◆ **Goal of the exercise**
Put the records from the line holding "Image resolution: width=1456" through the end of the records, inclusive, into a Markdown table with the columns Row and Text, one line per row and blank lines left out. Leave the pictures out.

◆ **Records for processing**
_ _ _ _ _

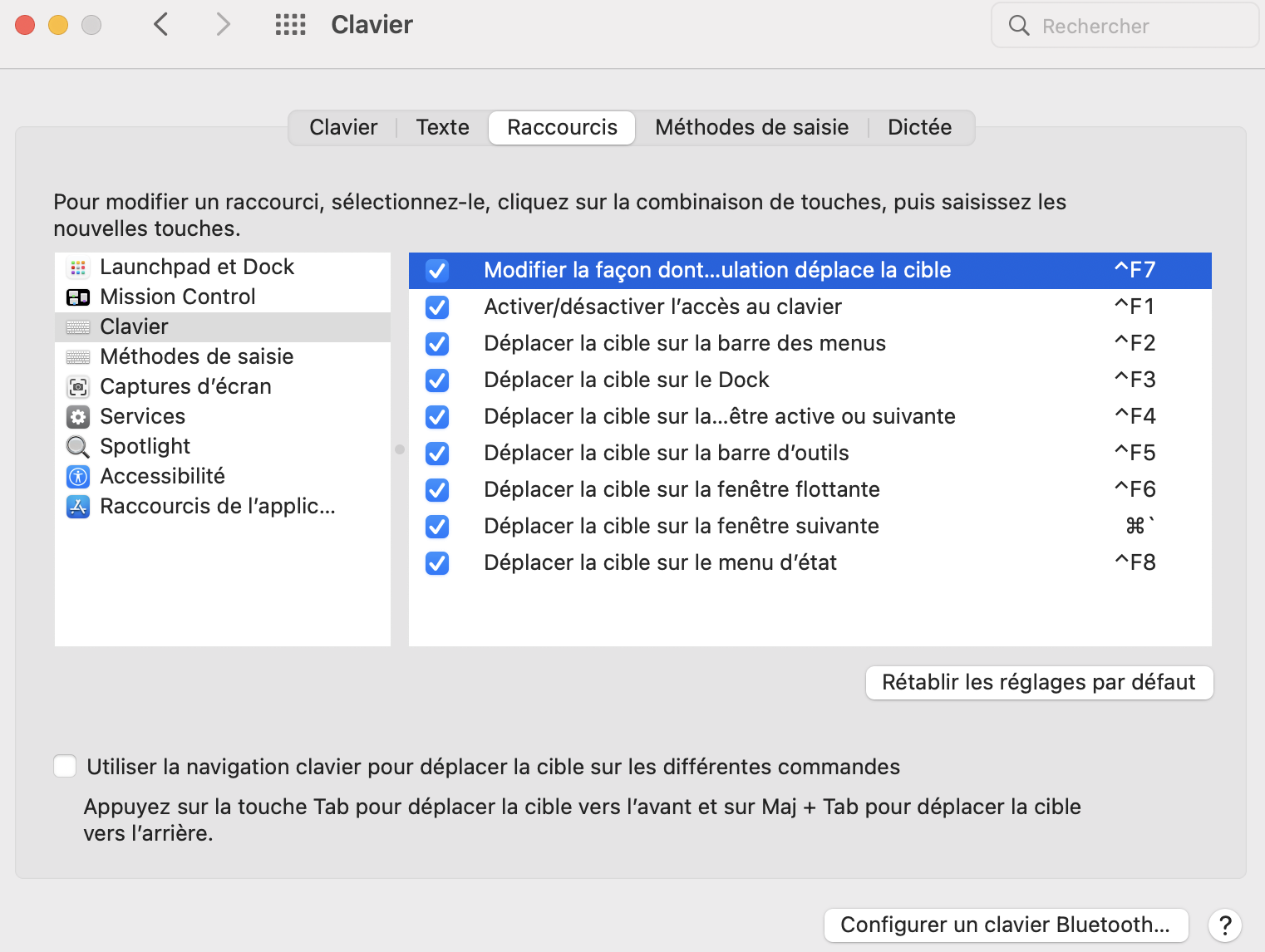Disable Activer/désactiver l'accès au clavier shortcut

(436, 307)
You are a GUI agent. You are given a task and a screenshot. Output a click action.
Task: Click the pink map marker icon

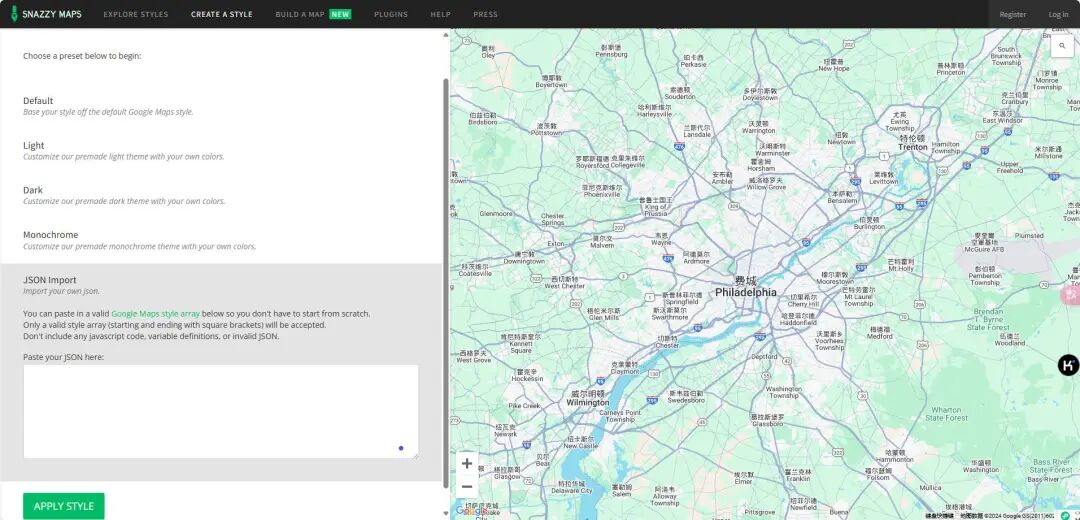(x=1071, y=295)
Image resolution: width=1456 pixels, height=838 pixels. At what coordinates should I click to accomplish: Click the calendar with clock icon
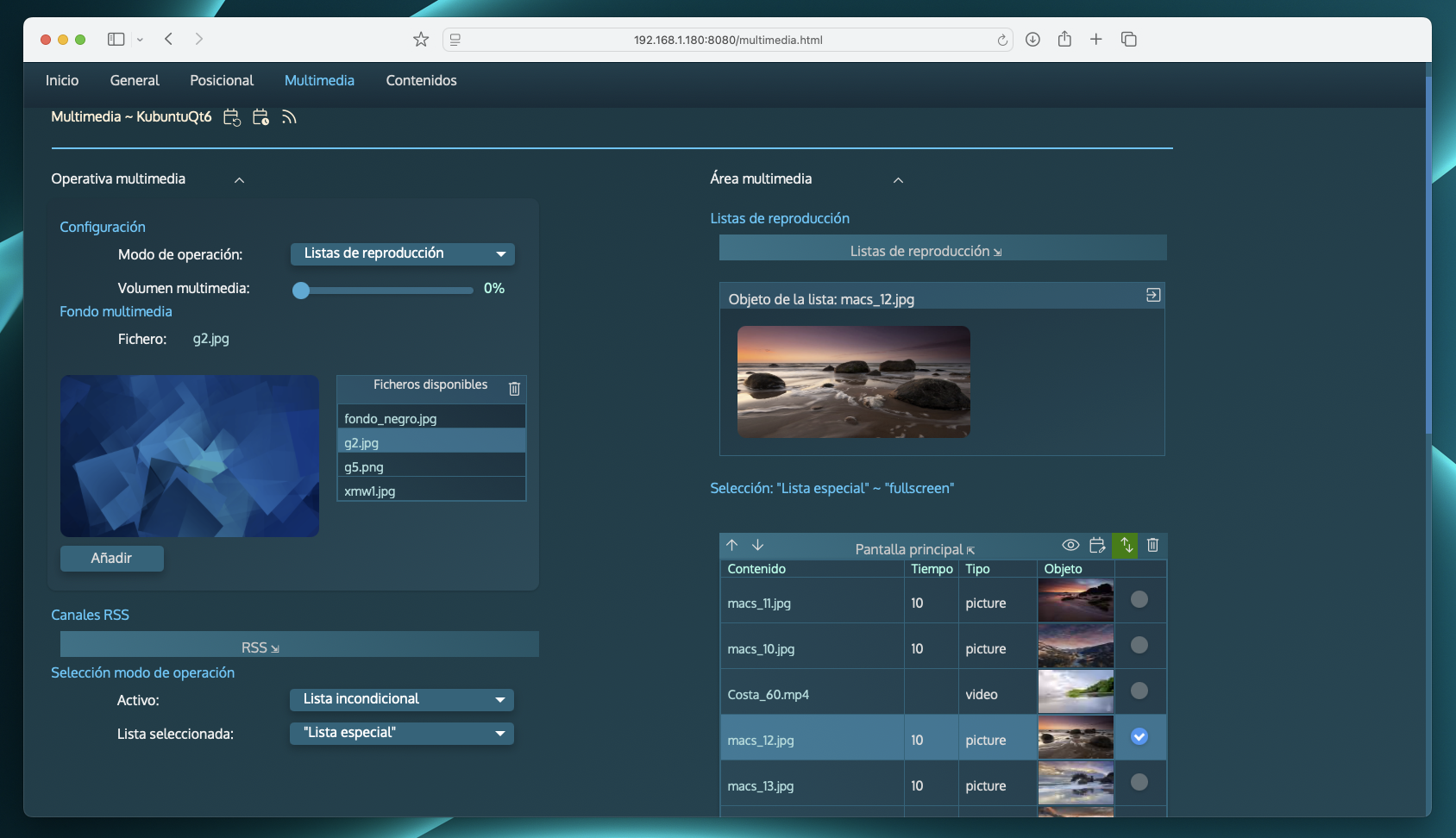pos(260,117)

_ _ _ _ _

◆ **Complete response**
| Row | Text |
|---|---|
| 1 | Image resolution: width=1456 pixels, height=838 pixels. At what coordinates should I click to accomplish: Click the calendar with clock icon |
| 2 | pos(260,117) |